| WHAT IS ASKED |
Extract the lines of the listing starting at the line containing "You are a computer-use" and ending at the line containing "pos(767,16)", and reproduce them verbatim.

| RECORDS SUPPLIED |
****************

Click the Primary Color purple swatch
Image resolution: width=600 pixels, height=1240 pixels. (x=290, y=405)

****************

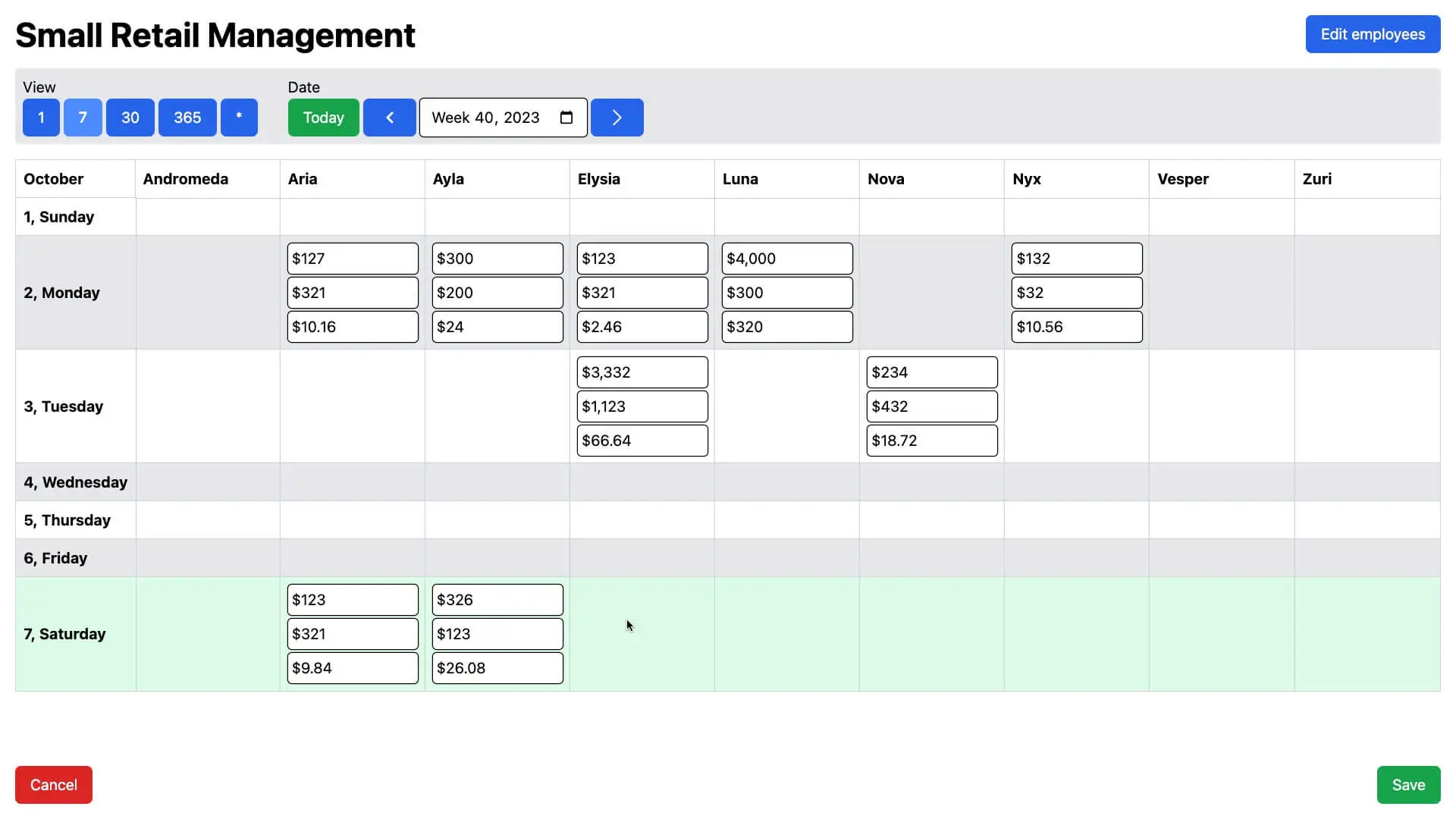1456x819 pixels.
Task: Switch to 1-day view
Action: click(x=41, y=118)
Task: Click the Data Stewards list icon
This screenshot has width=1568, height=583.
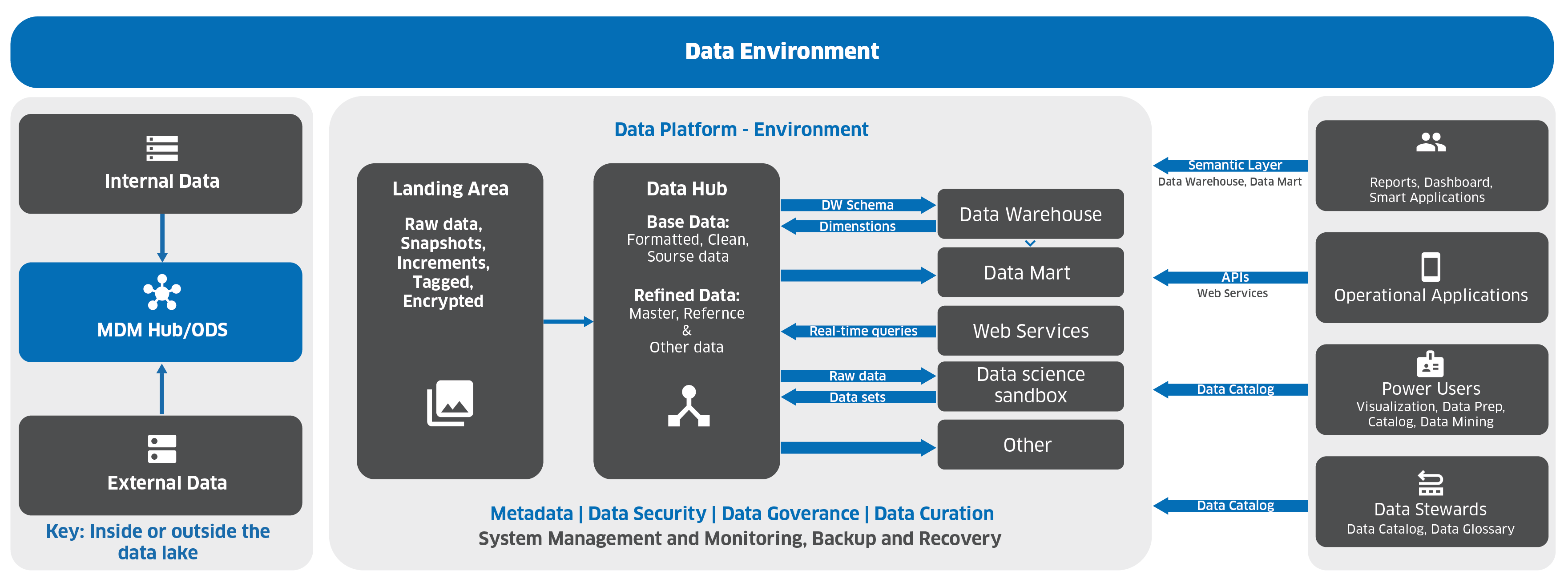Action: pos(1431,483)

****************

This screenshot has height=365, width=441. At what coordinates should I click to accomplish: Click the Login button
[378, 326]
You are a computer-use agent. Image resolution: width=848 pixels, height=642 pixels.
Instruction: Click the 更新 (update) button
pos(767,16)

****************

| THE RESPONSE |
You are a computer-use agent. Image resolution: width=848 pixels, height=642 pixels.
Instruction: Click the 更新 (update) button
pos(767,16)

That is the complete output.